Zen Buddhist priest Karen Maezen Miller writes in Hand Wash Cold: Care Instructions for an Ordinary Life (2010,)

Fear is our first and, if we’re not careful, our last love. It is our most enduring relationship. It never leaves our side. It tells us where to go, what to wear, what to say, and what not to say. We surrender all other options to it. Before, after, and during most of our relationships, we are concerned above all not with the other party but with what we fear he or she will do. let me count the ways.

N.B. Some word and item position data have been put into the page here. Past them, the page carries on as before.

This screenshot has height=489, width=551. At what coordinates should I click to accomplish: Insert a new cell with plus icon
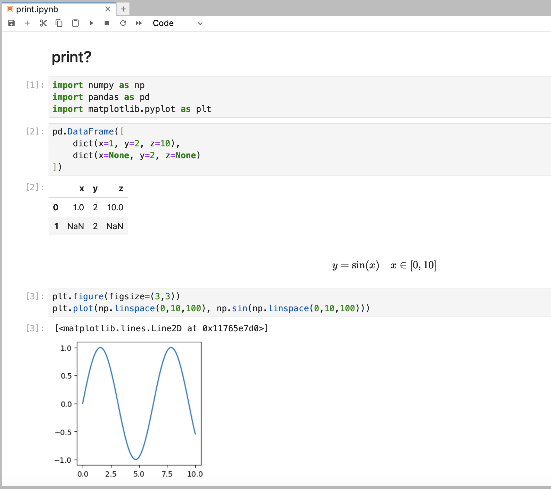27,23
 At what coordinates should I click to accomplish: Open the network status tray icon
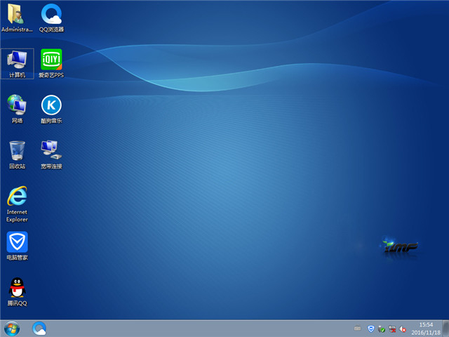tap(392, 329)
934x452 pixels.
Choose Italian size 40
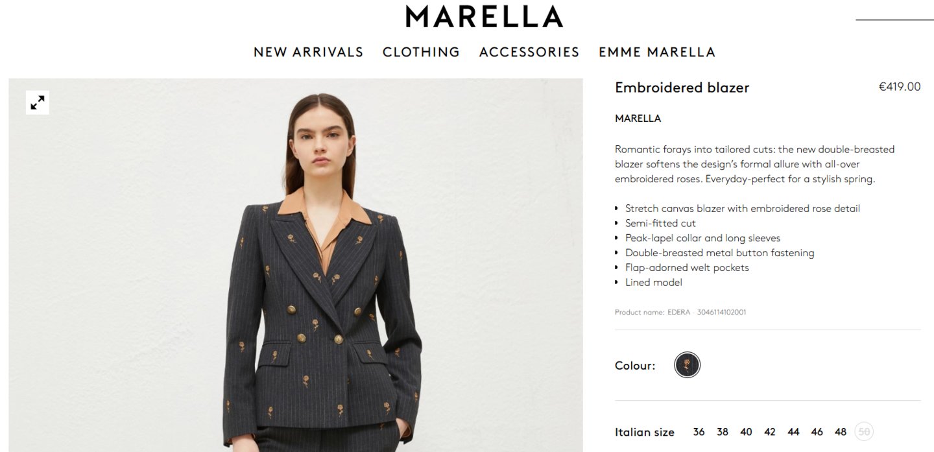(746, 432)
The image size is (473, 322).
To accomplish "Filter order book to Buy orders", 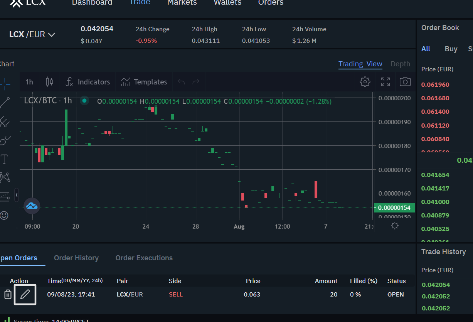I will (451, 49).
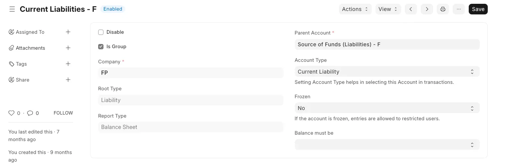Add assignee with Assigned To plus icon
The height and width of the screenshot is (165, 514).
68,32
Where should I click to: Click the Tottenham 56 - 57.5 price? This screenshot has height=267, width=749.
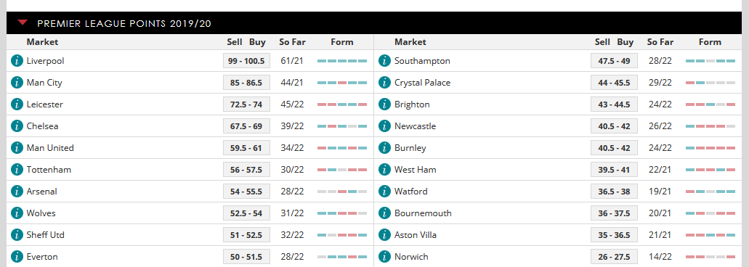tap(246, 170)
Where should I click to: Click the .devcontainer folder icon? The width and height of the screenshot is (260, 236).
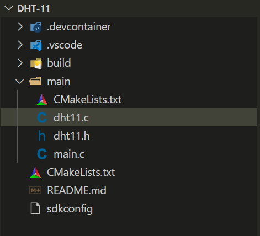coord(36,27)
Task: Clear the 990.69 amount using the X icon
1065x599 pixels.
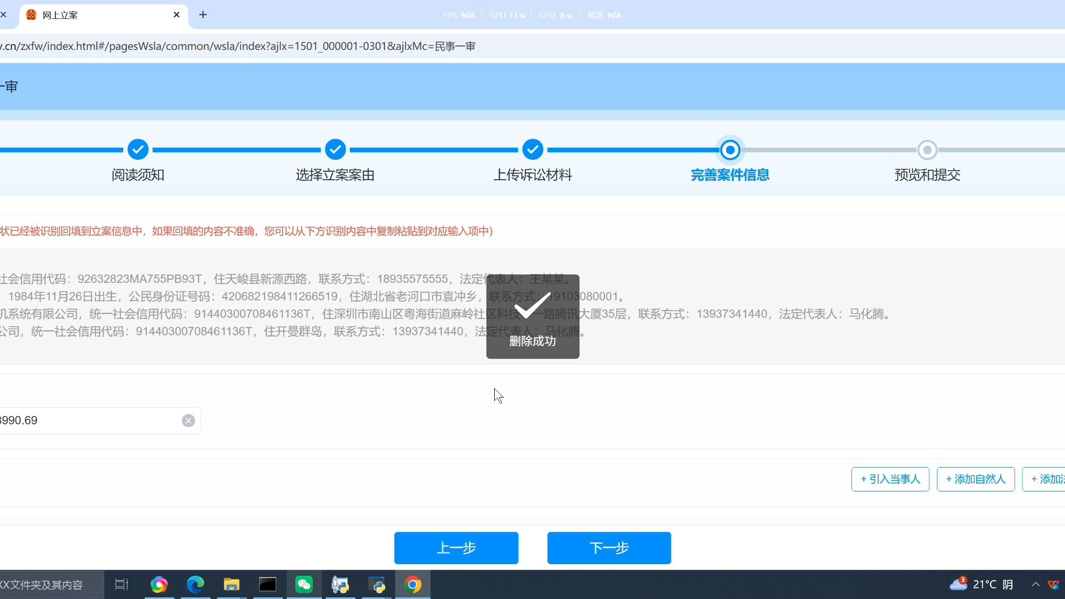Action: click(188, 420)
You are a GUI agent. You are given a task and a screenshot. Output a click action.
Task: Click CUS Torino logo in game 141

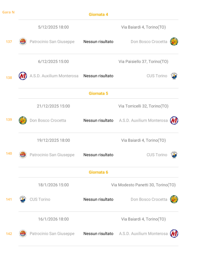[x=23, y=199]
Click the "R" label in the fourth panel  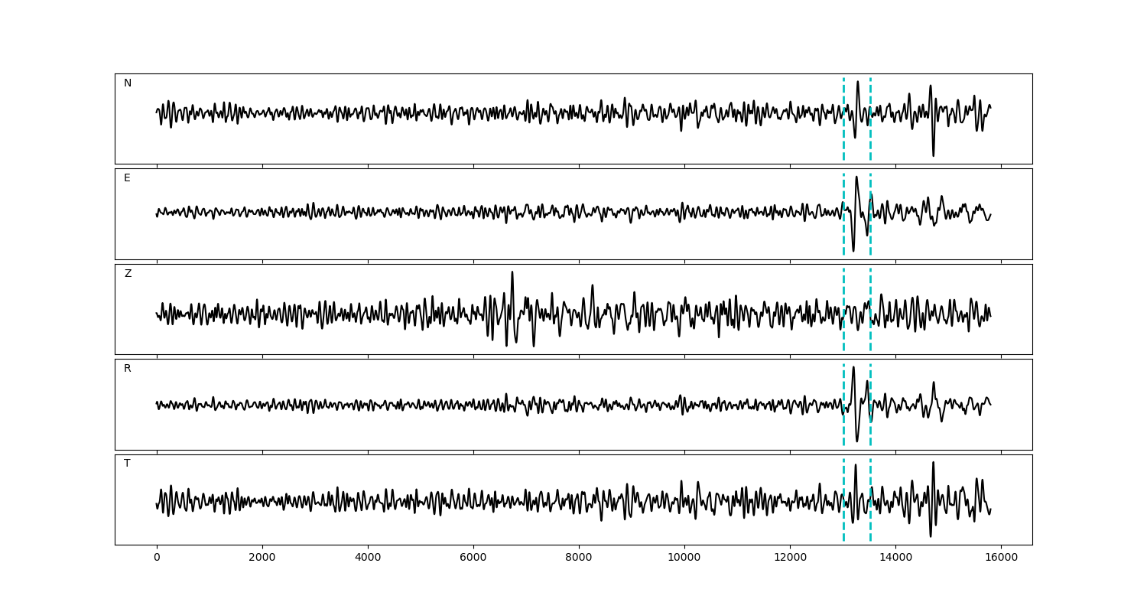128,369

I’m afraid I’ll be embarrassed.

I’m afraid I’ll be disappointed.

I’m afraid I’ll be hurt.

I’m afraid I’ll be left.

I’m afraid I’ll be alone.

I’m afraid I’ll be unloved.

I’m afraid I’ll be taken advantage of.

I’m afraid it won’t work out.

I’m afraid of change.

I’m afraid to live.

I’m afraid to die.

When I tell you that fear is the basic ground of ego, the false sense of a separate self, you might conclude what I do. We are unavailable for any truly loving and fulfilling relationships as long as we are trapped in a committed relationship with the most controlling part of our own mind – our fear. Our fear of what will happen and our fear of what will not.

Nearly everything we’re afraid will happen is going to happen anyway, so what’s to fear? There is no secure or unchanging ground, and we make ourselves safe only when we see and accept the way life is. Utterly spontaneous and impermanent. When it is time to laugh, we laugh. When it is time to weep, we weep. We are cheated of nothing in life except that from which we withhold ourselves by ego’s narrow bounds. These bounds we made to break; indeed they must, if we ever hope to be whole again.

I’m not proposing that you play fast and loose with your self-respect, just that you abandon the lost cause of keeping yourself securely fixed in one place. It can’t be accomplished while you are alive, and I can’t offer an eyewitness account of what comes after.